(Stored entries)
***

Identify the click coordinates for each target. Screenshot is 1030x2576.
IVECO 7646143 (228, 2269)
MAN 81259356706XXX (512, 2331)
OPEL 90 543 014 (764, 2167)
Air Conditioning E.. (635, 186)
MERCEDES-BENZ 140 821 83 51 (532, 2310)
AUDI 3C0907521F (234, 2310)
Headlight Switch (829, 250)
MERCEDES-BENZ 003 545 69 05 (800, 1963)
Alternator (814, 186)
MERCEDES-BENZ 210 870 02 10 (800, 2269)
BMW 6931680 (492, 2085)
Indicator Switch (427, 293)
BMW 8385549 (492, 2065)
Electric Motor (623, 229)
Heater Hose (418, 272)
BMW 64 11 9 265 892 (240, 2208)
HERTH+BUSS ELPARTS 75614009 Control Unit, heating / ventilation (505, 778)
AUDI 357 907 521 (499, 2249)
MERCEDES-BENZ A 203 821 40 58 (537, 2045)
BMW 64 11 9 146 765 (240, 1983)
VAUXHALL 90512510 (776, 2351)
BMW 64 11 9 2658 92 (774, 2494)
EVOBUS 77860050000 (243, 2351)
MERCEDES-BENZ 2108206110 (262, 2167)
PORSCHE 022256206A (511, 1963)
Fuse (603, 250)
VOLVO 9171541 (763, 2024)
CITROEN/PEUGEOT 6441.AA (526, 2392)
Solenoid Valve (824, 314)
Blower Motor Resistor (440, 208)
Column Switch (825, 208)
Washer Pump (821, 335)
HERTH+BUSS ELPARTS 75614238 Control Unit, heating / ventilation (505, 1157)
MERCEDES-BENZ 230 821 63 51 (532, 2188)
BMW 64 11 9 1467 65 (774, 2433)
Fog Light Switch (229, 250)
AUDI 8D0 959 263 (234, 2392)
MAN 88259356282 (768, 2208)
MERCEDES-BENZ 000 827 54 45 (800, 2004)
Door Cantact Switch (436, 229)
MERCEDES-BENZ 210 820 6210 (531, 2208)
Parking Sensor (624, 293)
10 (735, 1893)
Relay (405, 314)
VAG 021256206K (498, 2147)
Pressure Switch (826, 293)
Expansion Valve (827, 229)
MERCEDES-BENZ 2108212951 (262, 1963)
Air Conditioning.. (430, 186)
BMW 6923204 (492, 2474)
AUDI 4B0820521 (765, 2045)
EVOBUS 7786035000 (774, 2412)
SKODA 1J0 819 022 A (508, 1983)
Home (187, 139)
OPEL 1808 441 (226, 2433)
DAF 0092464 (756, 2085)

***

● What is needed: Update the entries above so that every "MERCEDES-BENZ" becomes "Mercedes-Benz", and leave all other text as it is.

● Solution to the problem:
Identify the click coordinates for each target. Screenshot is 1030x2576.
IVECO 7646143 (228, 2269)
MAN 81259356706XXX (512, 2331)
OPEL 90 543 014 (764, 2167)
Air Conditioning E.. (635, 186)
Mercedes-Benz 140 821 83 51 (532, 2310)
AUDI 3C0907521F (234, 2310)
Headlight Switch (829, 250)
Mercedes-Benz 003 545 69 05 (800, 1963)
Alternator (814, 186)
Mercedes-Benz 210 870 02 10 (800, 2269)
BMW 6931680 (492, 2085)
Indicator Switch (427, 293)
BMW 8385549 (492, 2065)
Electric Motor (623, 229)
Heater Hose (418, 272)
BMW 64 11 9 265 892 (240, 2208)
HERTH+BUSS ELPARTS 75614009 Control Unit, heating / ventilation (505, 778)
AUDI 357 907 521 (499, 2249)
Mercedes-Benz A 203 821 40 58 (537, 2045)
BMW 64 11 9 146 765 (240, 1983)
VAUXHALL 90512510 (776, 2351)
BMW 64 11 9 2658 92 (774, 2494)
EVOBUS 77860050000 (243, 2351)
Mercedes-Benz 2108206110 (262, 2167)
PORSCHE 022256206A (511, 1963)
Fuse (603, 250)
VOLVO 9171541 (763, 2024)
CITROEN/PEUGEOT 6441.AA (526, 2392)
Solenoid Valve (824, 314)
Blower Motor Resistor (440, 208)
Column Switch (825, 208)
Washer Pump (821, 335)
HERTH+BUSS ELPARTS 75614238 Control Unit, heating / ventilation (505, 1157)
Mercedes-Benz 230 821 63 51 (532, 2188)
BMW 64 11 9 1467 65 (774, 2433)
Fog Light Switch (229, 250)
AUDI 8D0 959 263 (234, 2392)
MAN 88259356282 (768, 2208)
Mercedes-Benz 000 827 54 45 (800, 2004)
Door Cantact Switch (436, 229)
Mercedes-Benz 210 820 6210 (531, 2208)
Parking Sensor (624, 293)
10 (735, 1893)
Relay (405, 314)
VAG 021256206K (498, 2147)
Pressure Switch (826, 293)
Expansion Valve (827, 229)
Mercedes-Benz 2108212951 (262, 1963)
Air Conditioning.. (430, 186)
BMW 6923204 (492, 2474)
AUDI 4B0820521 (765, 2045)
EVOBUS 7786035000 (774, 2412)
SKODA 1J0 819 022 A (508, 1983)
Home (187, 139)
OPEL 1808 441 (226, 2433)
DAF 0092464 (756, 2085)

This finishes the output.